Not entirely true. Not at all true.

She could still taste the warmth of last night in her bones. Still feel the ghost of his arm over her waist. But if she left first—before anything else could happen, before he could pull away again—then maybe she could protect what little was left of her heart.

Carlos nodded once, politely. Almost too polite. Like last night by the fire had never happened. Like the softness had been hers alone.

She stood and crossed the room to gather her things, determined not to look back. Not at the dying fire. Not at the rug. Not at him.

Because if she did, she might change her mind. And she couldn’t afford to do that. She’d always known how this story ended. So this time, she was going to write the last line herself.

“Lettie, wait.”

She was two steps from the door. One breath away from safety. She didn’t turn around.

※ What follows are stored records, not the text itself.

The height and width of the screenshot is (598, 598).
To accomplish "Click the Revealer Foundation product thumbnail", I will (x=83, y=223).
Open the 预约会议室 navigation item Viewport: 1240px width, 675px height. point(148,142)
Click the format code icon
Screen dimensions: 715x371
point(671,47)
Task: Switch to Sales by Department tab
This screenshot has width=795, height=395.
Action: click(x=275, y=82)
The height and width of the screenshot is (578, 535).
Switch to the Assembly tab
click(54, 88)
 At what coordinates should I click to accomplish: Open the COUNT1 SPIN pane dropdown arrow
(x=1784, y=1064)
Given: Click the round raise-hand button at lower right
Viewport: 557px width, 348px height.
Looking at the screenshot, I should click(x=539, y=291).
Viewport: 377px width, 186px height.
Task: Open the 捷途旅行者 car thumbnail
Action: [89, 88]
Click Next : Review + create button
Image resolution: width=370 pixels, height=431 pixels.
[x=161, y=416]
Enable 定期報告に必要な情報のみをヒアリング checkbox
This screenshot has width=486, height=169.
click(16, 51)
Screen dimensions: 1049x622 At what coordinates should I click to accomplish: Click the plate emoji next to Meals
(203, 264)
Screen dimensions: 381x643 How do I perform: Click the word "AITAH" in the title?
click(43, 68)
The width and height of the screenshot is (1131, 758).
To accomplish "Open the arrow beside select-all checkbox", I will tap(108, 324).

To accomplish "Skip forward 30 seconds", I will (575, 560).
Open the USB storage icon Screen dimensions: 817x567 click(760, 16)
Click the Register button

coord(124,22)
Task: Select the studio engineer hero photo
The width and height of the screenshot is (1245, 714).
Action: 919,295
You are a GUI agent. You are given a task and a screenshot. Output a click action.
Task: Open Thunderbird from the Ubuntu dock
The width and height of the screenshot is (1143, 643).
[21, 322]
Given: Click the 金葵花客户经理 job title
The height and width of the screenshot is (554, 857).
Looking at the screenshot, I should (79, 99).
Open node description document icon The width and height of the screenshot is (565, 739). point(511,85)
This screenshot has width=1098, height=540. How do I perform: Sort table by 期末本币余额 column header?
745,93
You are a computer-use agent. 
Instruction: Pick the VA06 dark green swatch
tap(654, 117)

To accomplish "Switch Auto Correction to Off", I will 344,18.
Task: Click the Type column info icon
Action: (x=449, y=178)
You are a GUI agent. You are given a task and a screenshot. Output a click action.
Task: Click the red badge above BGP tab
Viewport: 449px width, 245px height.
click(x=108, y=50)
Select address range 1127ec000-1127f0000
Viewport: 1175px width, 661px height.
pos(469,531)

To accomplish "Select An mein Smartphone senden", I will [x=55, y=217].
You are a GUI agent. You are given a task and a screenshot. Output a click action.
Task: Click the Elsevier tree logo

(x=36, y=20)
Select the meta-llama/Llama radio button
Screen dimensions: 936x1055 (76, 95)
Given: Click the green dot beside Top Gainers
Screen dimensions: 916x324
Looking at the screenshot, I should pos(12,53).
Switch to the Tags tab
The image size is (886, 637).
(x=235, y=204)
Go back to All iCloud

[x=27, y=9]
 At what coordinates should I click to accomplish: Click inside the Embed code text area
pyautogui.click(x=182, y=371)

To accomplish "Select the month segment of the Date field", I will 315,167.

“I know you said you’re leaving,” Carlos said, his voice quiet, steady—but not resigned. “And maybe I’m reading it all wrong. But last night… this morning… it felt like something.”

His words stretched across the space between them, warm and hopeful.

“I’m not trying to make it more than it was. I just… I need to know if I’m the only one who felt it. Like maybe… maybe we could be something.”

The words landed like a wish on the air. A foolish, beautiful thing.

Lettie’s hand clenched around the strap of her bag. She wanted to say yes. Of course, she felt it. Of course, there was something. But want was never the same as safe.

So she turned, finally, just enough to meet his eyes. Just enough to lie.

“No,” she said. Calm. Clean. Surgical. “You’re not reading it wrong. But you’re not reading the whole thing, either.”

Carlos blinked, confusion flickering like candlelight.

“This isn’t some Hallmark Christmas movie, Carlos,” she added. “It’s just a cabin in the woods and two people who got snowed in. That’s all.”

He looked like he wanted to argue. To fight for something. But she didn’t give him the chance. She opened the door. Cold air swept in like a correction. And still, she didn’t look back.

Because if she did…

She’d have to admit she was walking away from the first real thing she’d felt in years. And she wasn’t sure that she was strong enough to survive that truth.